Surveillance active (cancers à faible risque)
Option de référence pour les cancers ISUP 1, PSA < 10, stade T1c-T2a. Le patient est suivi régulièrement (PSA tous les 6 mois, IRM annuelle, biopsies de contrôle à 1 an puis tous les 2-3 ans) sans traitement immédiat. 50 % des patients éligibles restent en surveillance active à 10 ans sans jamais avoir besoin de traitement. En cas de progression, un traitement curatif est proposé.
Prostatectomie radicale (chirurgie)
- Chirurgie robotique (Da Vinci) : devenue le standard en France (> 80 % des prostatectomies). Avantages : précision du geste, préservation des bandelettes neurovasculaires (érection), récupération plus rapide. Durée : 2-3 heures, hospitalisation 2-3 jours.
- Effets secondaires : incontinence urinaire transitoire (50 % à 3 mois, < 5 % à 12 mois avec rééducation), dysfonction érectile (30-70 % selon la préservation nerveuse et l'âge).
Radiothérapie
- Radiothérapie externe (IMRT/VMAT) : alternative à la chirurgie pour les cancers localisés. 5-8 semaines de traitement quotidien. Résultats carcinologiques équivalents à la chirurgie à 10 ans.
- Curiethérapie : implantation de grains radioactifs directement dans la prostate. Réservée aux cancers à faible risque. Hospitalisation de 24-48h.
- Effets secondaires : troubles urinaires irritatifs (40 %), troubles rectaux (15 %), dysfonction érectile progressive (30-50 % à 5 ans).
Hormonothérapie et traitements du cancer avancé
- Hormonothérapie (agonistes/antagonistes de la LH-RH) : traitement de référence du cancer métastatique. Suppression de la testostérone. Effets secondaires : bouffées de chaleur, prise de poids, ostéoporose, risque cardiovasculaire.
- Nouvelles hormonothérapies (abiratérone, enzalutamide, apalutamide) : améliorent significativement la survie des cancers résistants à la castration (mCRPC). Survie globale médiane : 34-36 mois.
- Chimiothérapie (docétaxel, cabazitaxel) : cancers résistants à l'hormonothérapie. De plus en plus utilisée en combinaison d'emblée dans les formes métastatiques à haut volume.
Après le traitement : suivi, qualité de vie et réhabilitation
Le suivi post-traitement du cancer de la prostate est crucial pour détecter une éventuelle récidive (rechute biochimique) et prendre en charge les effets secondaires impactant la qualité de vie.
Surveillance post-thérapeutique
- Après prostatectomie : PSA tous les 3-6 mois pendant 5 ans, puis annuel. Le PSA doit être indétectable (< 0,2 ng/mL). Toute remontée du PSA (récidive biochimique) justifie un bilan d'extension et une discussion thérapeutique.
- Après radiothérapie : PSA tous les 6 mois. Le nadir (valeur la plus basse) est atteint en 18-24 mois. Une récidive est définie par nadir + 2 ng/mL (critères de Phoenix).
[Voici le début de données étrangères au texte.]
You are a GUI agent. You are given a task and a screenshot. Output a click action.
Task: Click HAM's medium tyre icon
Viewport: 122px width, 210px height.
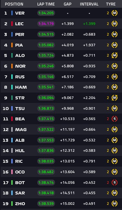coord(115,87)
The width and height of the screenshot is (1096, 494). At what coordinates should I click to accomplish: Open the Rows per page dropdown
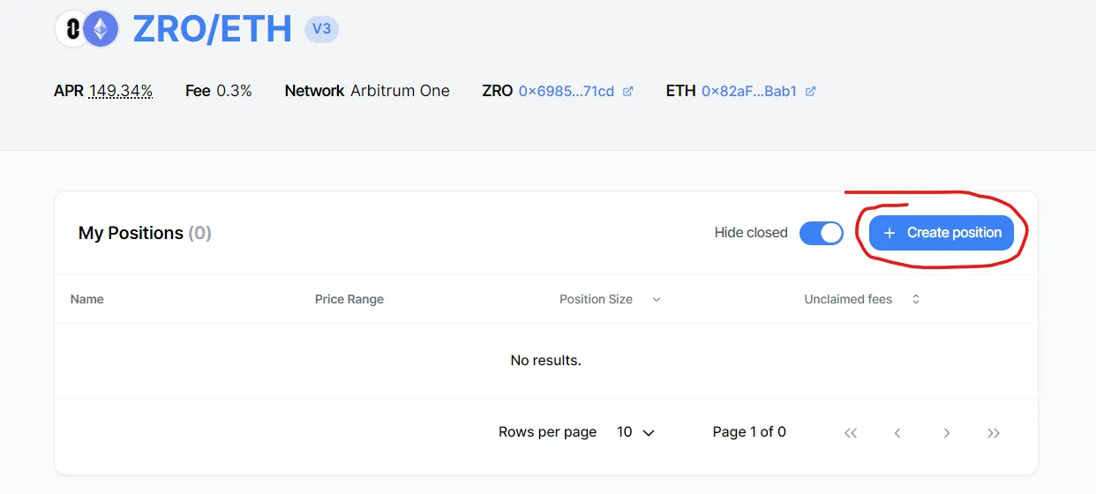point(635,432)
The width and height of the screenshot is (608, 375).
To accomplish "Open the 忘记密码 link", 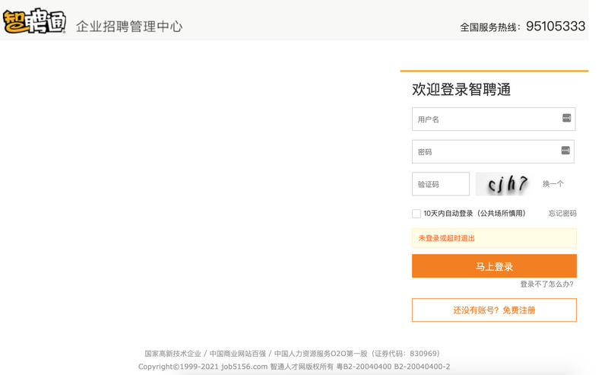I will pyautogui.click(x=562, y=214).
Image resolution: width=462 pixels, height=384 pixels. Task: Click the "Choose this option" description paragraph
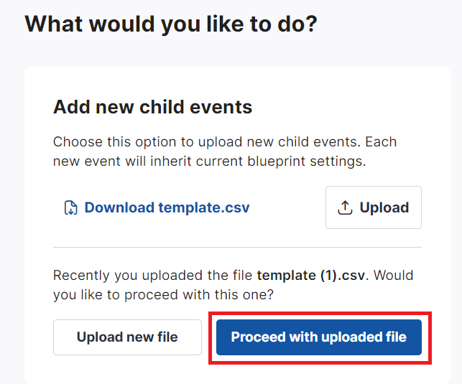point(224,151)
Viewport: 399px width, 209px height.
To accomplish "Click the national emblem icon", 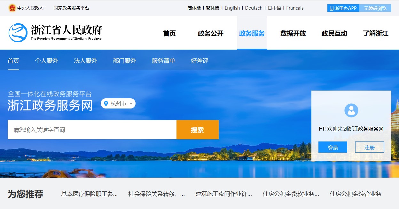I will tap(12, 8).
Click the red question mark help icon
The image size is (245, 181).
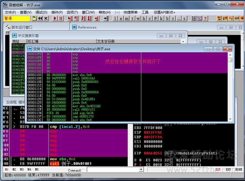point(205,18)
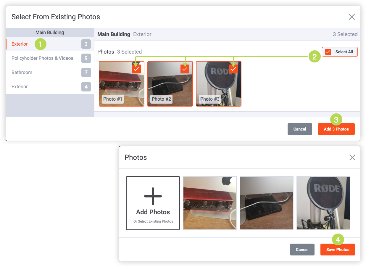Click the RØDE microphone thumbnail in Photos dialog
This screenshot has height=267, width=366.
(x=323, y=203)
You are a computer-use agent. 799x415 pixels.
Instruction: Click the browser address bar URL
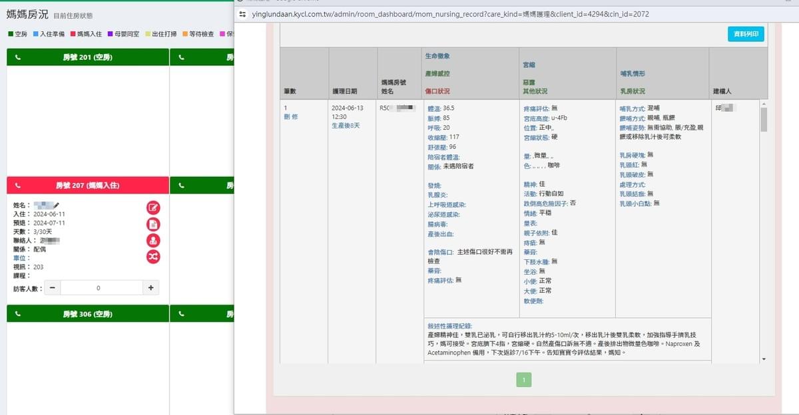(x=439, y=14)
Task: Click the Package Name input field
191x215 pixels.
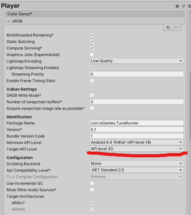Action: point(137,123)
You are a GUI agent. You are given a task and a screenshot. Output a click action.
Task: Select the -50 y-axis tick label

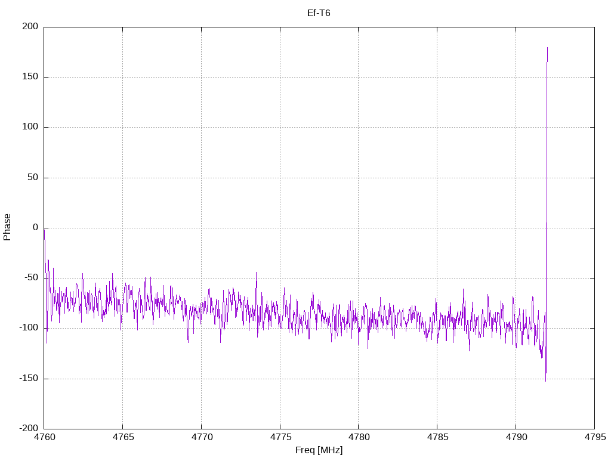click(x=30, y=278)
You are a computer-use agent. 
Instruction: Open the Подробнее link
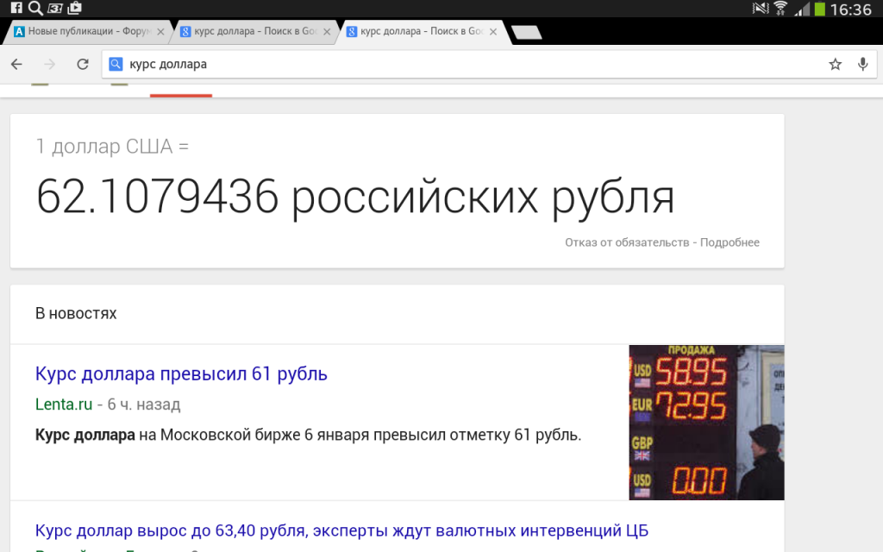click(730, 242)
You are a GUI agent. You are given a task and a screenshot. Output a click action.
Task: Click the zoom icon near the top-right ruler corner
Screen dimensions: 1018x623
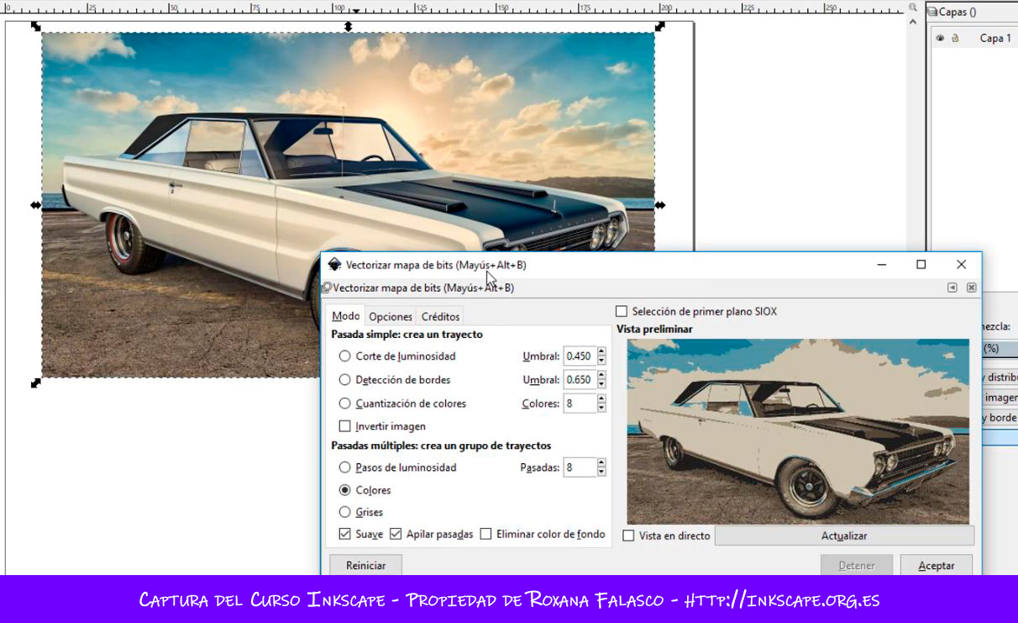pos(912,8)
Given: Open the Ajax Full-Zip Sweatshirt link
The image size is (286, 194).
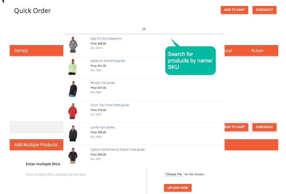Looking at the screenshot, I should 106,39.
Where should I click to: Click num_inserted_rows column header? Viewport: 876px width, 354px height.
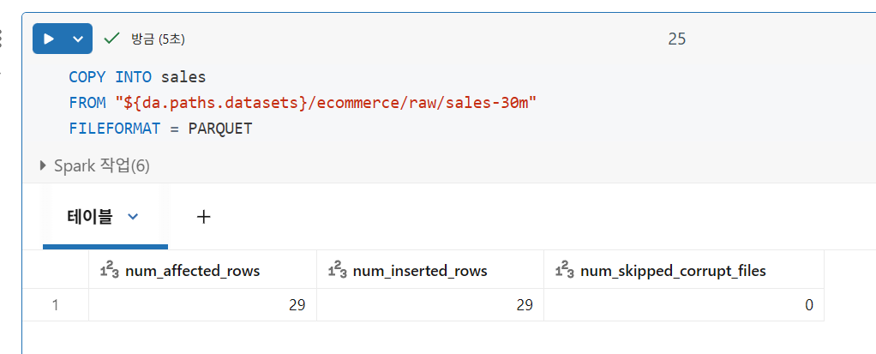pyautogui.click(x=419, y=271)
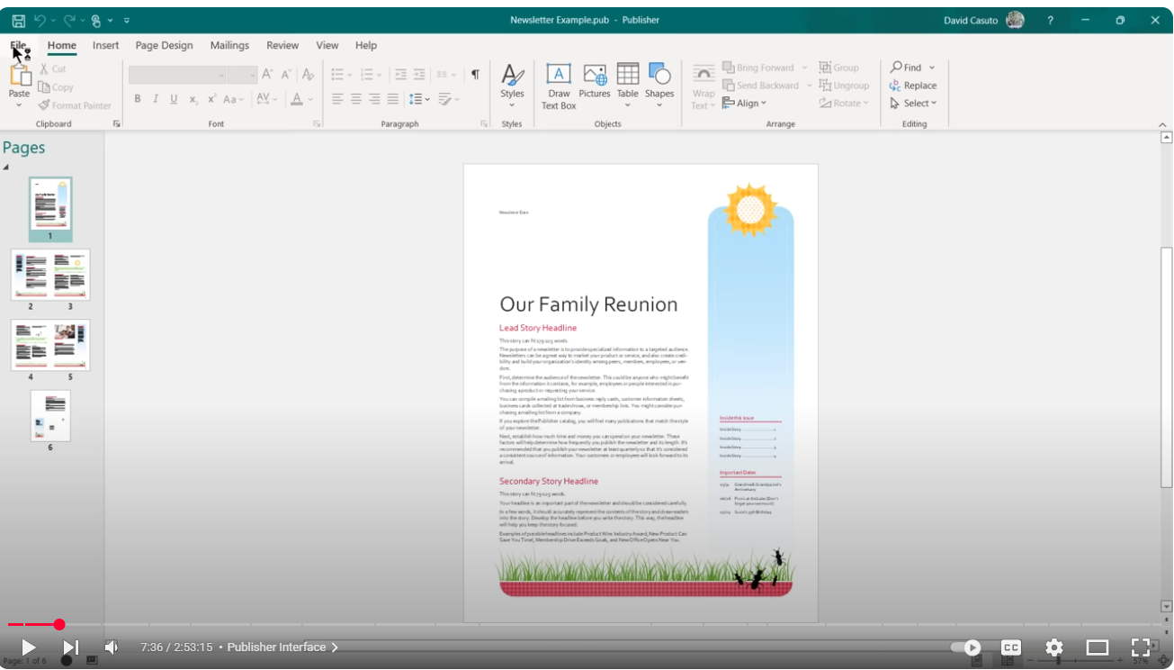Open the Page Design tab
Image resolution: width=1174 pixels, height=670 pixels.
pyautogui.click(x=164, y=45)
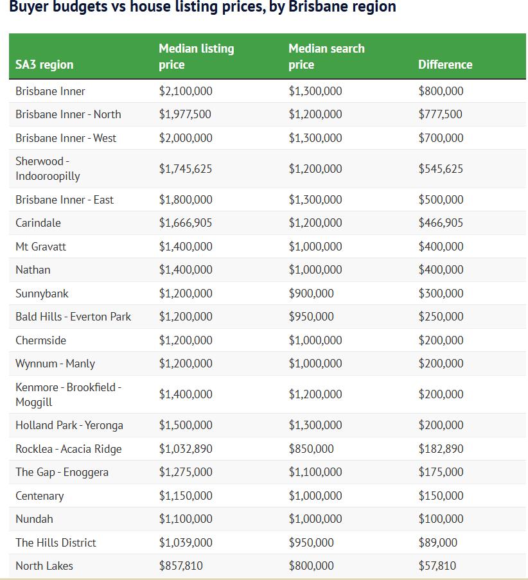Click the $1,977,500 listing price
Viewport: 528px width, 580px height.
tap(185, 114)
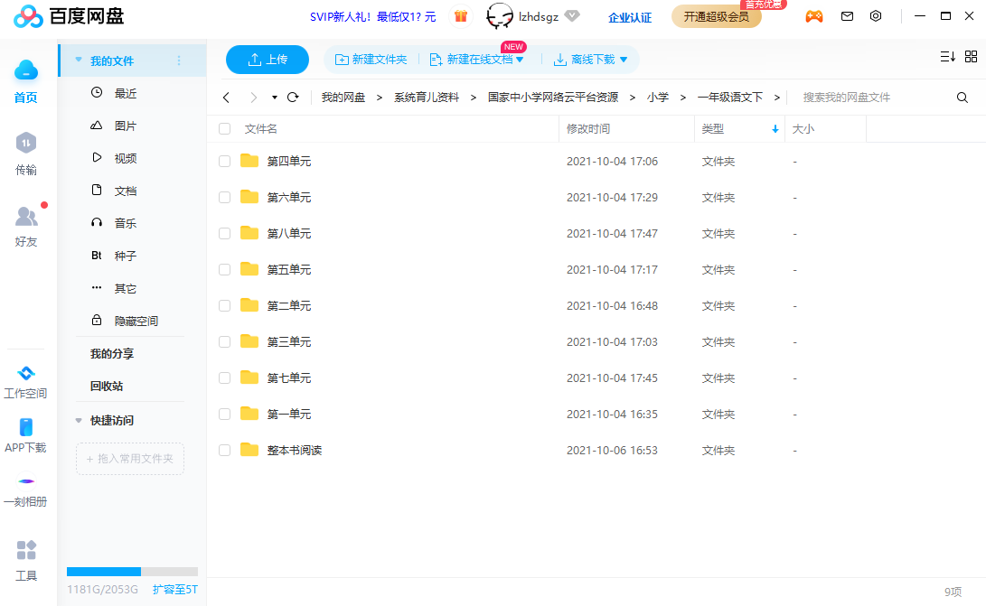Check the select-all checkbox in the header
The width and height of the screenshot is (986, 606).
[223, 128]
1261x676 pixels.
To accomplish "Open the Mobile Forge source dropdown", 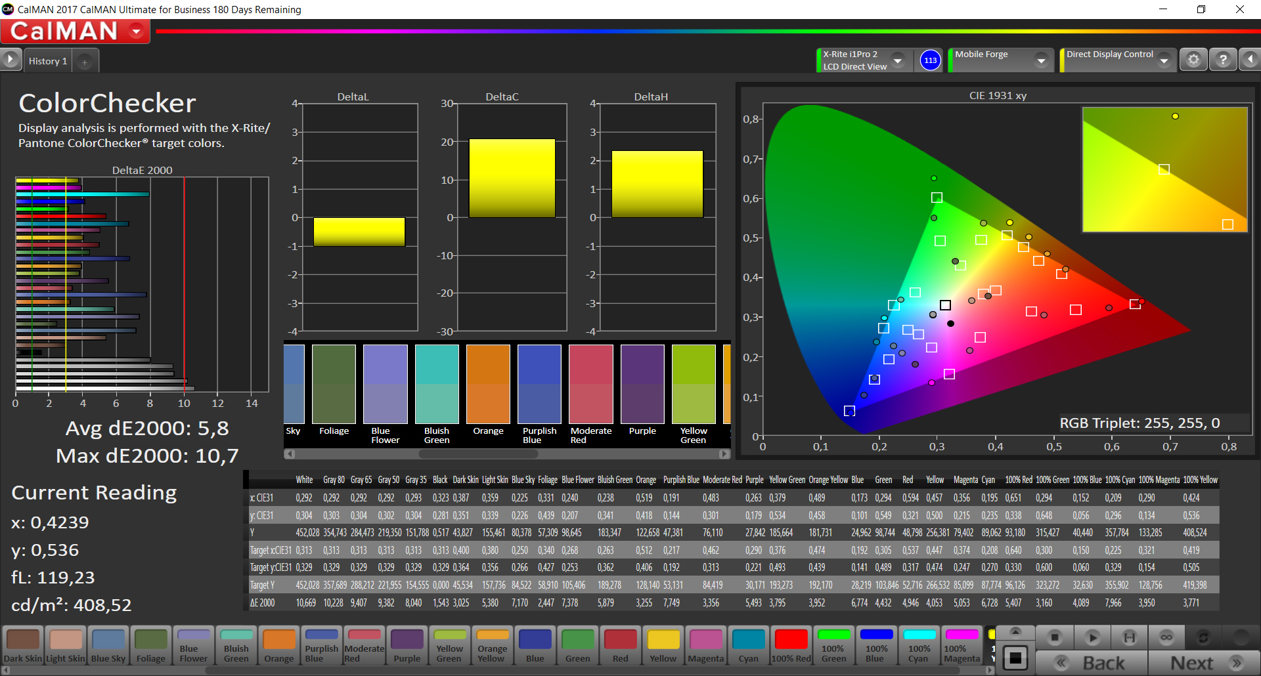I will [x=1041, y=60].
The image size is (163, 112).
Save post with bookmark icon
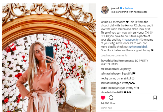pyautogui.click(x=155, y=97)
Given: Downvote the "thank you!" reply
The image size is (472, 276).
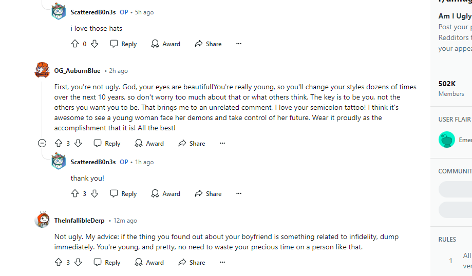Looking at the screenshot, I should [95, 194].
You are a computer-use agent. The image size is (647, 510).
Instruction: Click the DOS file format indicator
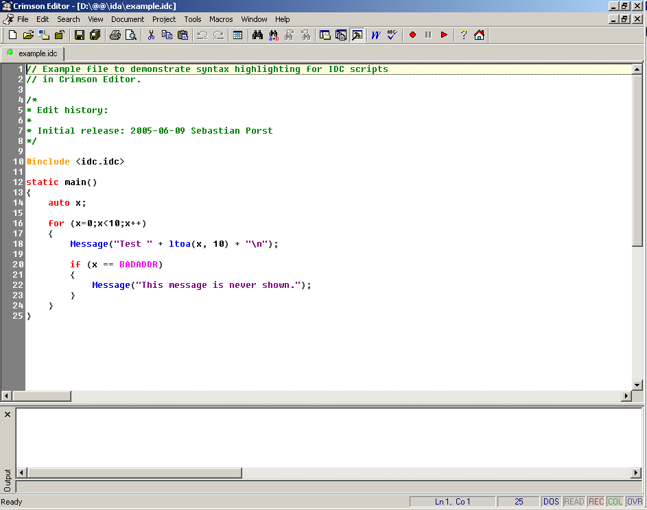[x=551, y=502]
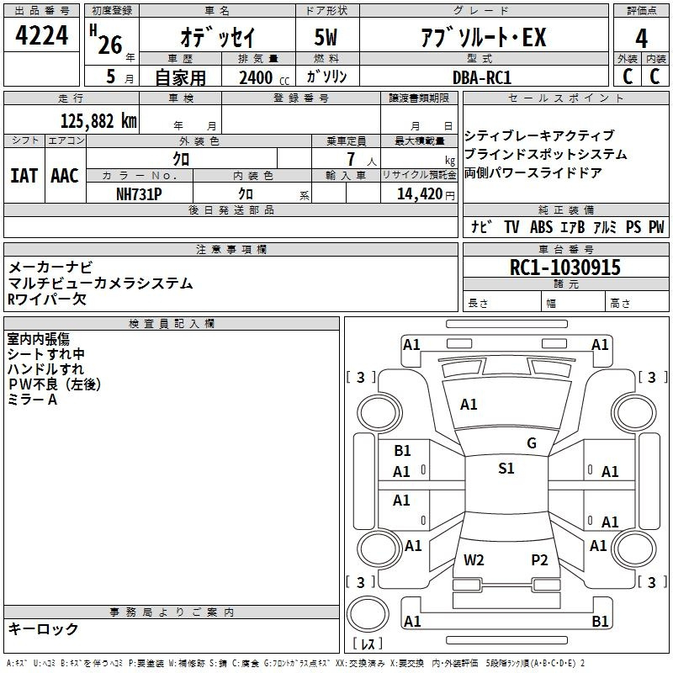
Task: Click the grade アブソルート・EX field
Action: point(483,38)

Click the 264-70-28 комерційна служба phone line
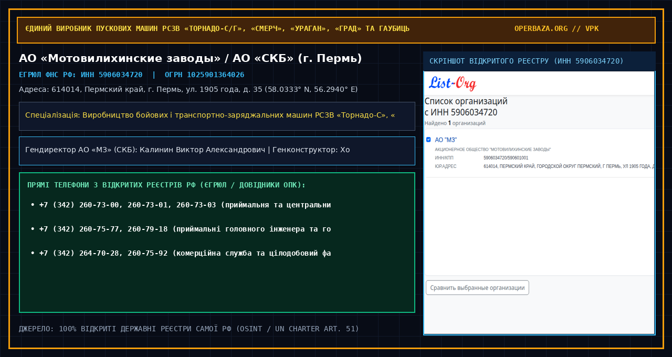click(181, 253)
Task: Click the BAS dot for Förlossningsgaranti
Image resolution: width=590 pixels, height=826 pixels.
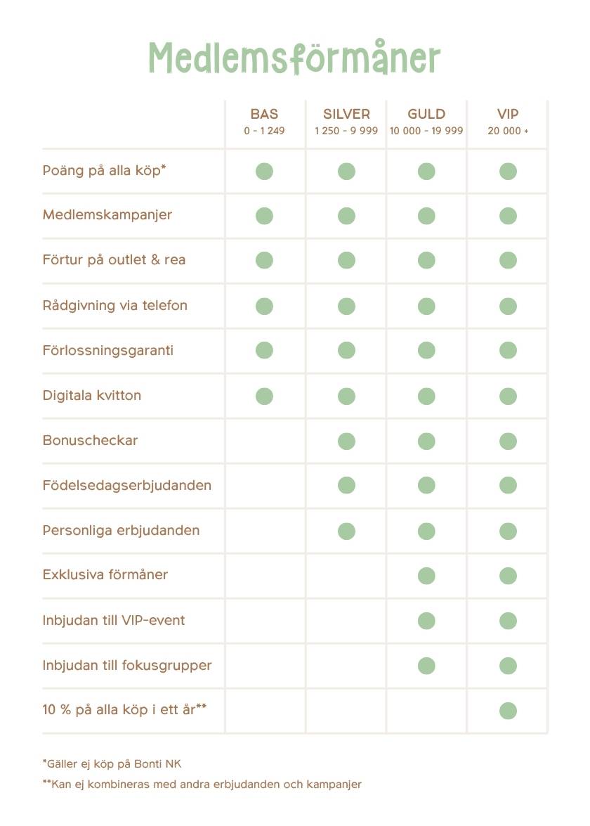Action: tap(264, 350)
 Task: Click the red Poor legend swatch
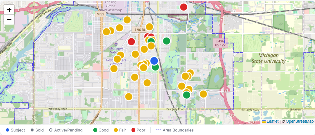(133, 130)
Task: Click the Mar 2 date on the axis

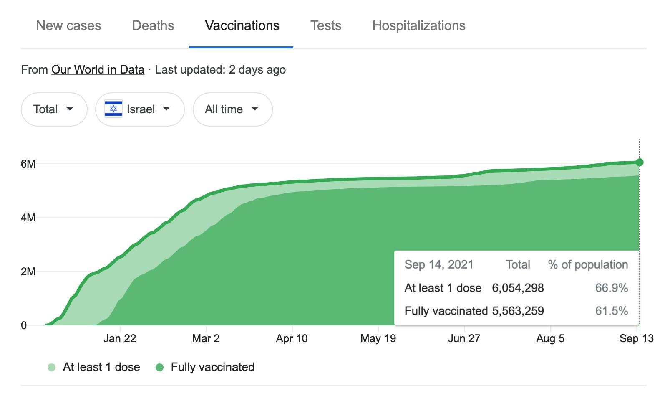Action: pyautogui.click(x=206, y=338)
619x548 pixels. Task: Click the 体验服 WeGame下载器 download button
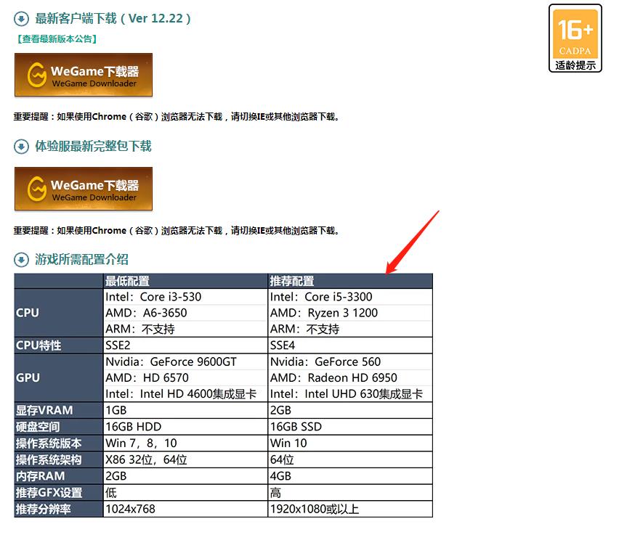[83, 189]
Réhabilitation de la continence
L'incontinence urinaire post-prostatectomie est fréquente mais le plus souvent transitoire. La rééducation périnéale (kinésithérapie spécialisée) est recommandée dès le retrait de la sonde urinaire. Résultats : 95 % des patients retrouvent une continence satisfaisante à 12 mois. Pour les incontinences persistantes, un sphincter artificiel (AMS 800) peut être proposé.
Réhabilitation érectile
La réhabilitation érectile précoce est recommandée après prostatectomie avec préservation nerveuse. Protocole : inhibiteurs de PDE5 (tadalafil 5 mg quotidien) dès le retrait de sonde, injections intracaverneuses si nécessaire. Récupération progressive sur 12-24 mois. Les taux de récupération varient de 30 % (pas de préservation) à 70 % (préservation bilatérale) à 2 ans.
Accompagnement psychologique
Le diagnostic de cancer de prostate génère une anxiété importante chez les patients et leurs conjoints. Les associations de patients (ANAMACaP, Ligue contre le cancer) proposent des groupes de parole, des permanences téléphoniques et un accompagnement social. Le recours au psychologue est recommandé, en particulier en cas de surveillance active (anxiété liée au « cancer non traité »).
Bon à savoir — Cancer de la prostate
Le cancer de la prostate est le 1er cancer masculin en France avec 59 885 cas/an. Le taux de survie à 5 ans est de 92 %. L'IRM multiparamétrique avant biopsie est désormais le standard (AFU 2024-2026). La surveillance active est l'option de référence pour les cancers ISUP 1, évitant les effets secondaires des traitements chez 50 % des patients éligibles. La chirurgie robotique (Da Vinci) représente plus de 80 % des prostatectomies en France.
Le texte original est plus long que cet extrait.